In the 1790s, Robert Townson established the main features of
the water economy of
terrestrial amphibians: rapid evaporative water loss in dry surroundings,
‘drinking’ by
absorption of water through the abdominal skin pressed against moist
substrates, and use of
the urinary bladder as a reservoir from which water is reabsorbed on
land. This knowledge was
of little interest to the establishment in the first half of the
nineteenth century of experimental
physiology as a basic medical discipline, when frogs became models
in the elucidation of general physiological processes. Townson's pioneer
contributions to amphibian physiology
were forgotten for 200 years (Jørgensen 1994b).
Durig (1901) and particularly Overton (1904)
restored knowledge about amphibian water economy to the level reached
by Townson, but the
papers had little impact on the young science of animal physiology
because they primarily
aimed at elucidating the transport of fluids across membranes.
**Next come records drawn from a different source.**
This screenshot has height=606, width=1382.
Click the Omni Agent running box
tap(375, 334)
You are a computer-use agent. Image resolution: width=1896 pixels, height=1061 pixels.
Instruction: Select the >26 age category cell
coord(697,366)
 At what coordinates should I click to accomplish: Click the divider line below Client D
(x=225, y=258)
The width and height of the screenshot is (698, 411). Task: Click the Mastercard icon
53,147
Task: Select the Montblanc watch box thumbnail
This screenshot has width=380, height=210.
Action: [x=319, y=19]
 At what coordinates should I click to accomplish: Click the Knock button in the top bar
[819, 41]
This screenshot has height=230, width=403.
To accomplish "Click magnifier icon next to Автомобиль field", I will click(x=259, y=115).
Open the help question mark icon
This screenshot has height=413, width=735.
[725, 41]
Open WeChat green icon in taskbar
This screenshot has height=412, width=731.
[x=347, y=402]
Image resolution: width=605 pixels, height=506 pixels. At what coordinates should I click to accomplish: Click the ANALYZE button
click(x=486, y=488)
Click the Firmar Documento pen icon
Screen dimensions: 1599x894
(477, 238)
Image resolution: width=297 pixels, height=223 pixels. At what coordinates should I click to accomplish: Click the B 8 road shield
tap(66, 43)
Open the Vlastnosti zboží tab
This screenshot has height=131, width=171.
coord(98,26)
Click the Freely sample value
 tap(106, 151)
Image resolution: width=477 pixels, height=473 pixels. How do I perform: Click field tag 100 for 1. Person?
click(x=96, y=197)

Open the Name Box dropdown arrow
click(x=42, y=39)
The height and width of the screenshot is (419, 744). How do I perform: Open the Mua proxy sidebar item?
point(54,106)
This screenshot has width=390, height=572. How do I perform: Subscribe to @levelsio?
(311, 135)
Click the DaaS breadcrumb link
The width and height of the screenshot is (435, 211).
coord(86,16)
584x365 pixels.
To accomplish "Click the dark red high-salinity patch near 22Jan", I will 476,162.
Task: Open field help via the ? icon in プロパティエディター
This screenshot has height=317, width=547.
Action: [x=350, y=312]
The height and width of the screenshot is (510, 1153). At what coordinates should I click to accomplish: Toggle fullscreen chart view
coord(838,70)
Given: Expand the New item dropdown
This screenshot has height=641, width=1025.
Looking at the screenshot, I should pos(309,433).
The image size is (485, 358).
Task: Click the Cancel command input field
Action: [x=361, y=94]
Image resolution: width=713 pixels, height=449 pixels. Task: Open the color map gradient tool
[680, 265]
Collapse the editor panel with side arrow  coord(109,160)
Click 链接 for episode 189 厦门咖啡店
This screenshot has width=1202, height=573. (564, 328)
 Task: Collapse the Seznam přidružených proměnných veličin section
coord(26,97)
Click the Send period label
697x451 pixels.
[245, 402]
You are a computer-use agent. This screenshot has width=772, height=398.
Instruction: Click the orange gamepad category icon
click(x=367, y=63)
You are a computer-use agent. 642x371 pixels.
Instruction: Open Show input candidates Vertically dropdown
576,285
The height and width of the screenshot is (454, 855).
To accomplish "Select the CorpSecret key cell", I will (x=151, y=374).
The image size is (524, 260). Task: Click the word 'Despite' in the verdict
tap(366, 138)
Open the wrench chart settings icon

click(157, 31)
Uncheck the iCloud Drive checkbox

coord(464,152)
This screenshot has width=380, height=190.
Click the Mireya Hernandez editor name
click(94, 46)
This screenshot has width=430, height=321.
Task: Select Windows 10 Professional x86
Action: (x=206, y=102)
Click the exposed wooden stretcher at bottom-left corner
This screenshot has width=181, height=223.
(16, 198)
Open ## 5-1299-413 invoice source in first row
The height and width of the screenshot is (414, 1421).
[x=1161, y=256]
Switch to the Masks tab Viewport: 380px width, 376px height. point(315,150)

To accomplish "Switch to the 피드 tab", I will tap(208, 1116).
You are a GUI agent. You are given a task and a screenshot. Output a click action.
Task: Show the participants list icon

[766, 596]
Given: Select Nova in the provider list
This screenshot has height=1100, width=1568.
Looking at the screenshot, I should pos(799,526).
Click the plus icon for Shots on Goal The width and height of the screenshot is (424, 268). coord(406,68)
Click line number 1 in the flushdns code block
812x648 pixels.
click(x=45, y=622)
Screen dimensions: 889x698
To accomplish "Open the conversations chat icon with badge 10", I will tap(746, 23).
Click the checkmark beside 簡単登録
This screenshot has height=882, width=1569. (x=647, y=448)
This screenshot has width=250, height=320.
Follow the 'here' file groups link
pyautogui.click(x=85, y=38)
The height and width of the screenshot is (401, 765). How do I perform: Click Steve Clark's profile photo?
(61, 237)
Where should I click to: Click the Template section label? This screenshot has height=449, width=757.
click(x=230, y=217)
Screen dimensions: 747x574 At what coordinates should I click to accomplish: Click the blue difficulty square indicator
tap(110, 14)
Frog skin remained a model
preparation in such studies throughout the century. With the
establishment of terrestrial
ecology early in the century, the relations of animals, including
amphibians, to water became
a central theme. Concurrently with comparative studies of amphibian
water economy in an
ecological setting, the subject proceeded as an aspect of animal
osmoregulation. Adolph
(1920–1930) and Rey (1937a) established the highly dynamic
nature of water balance in
amphibians in water and on land. Their observations indicated
functional links between
environment, skin and kidneys, the nature of which remained to be
explored. Thorson &
Svihla (1943) reopened the ecological approach in a comparative study
of the relations between
amphibian habitat and tolerance of dehydration. By mid-century, the
central themes of
amphibian adaptations to terrestrial modes of life were re-established,
except for the function
of the bladder as a water-depot. During the following decades, a rich
literature appeared,
particularly focusing on adaptations of amphibians to arid environments.
Thus, in the 1970s,
it was found that ‘waterproofing’ of the highly
permeable skins by means of skin secretions
had evolved independently in several families of tropical arboreal
frogs, and that a number of
amphibians that aestivate whilst burrowed in dry soil could reduce
evaporation by forming
cocoons from shed strata cornea. In 1950–1970 the role of
bladder urine as a water depot in
terrestrial amphibians was recognized: this did not change the
established view of water
balance in terrestrial amphibians as alternating between dehydration
on land and rehydration
in response to the deficit in body water. Amphibians may, however,
maintain normal water
balance whether the ambient medium is water or air by means of
little understood integrated
mechanisms in control of cutaneous drinking behaviour, water
permeability of the skin and bladder wall, and urine production.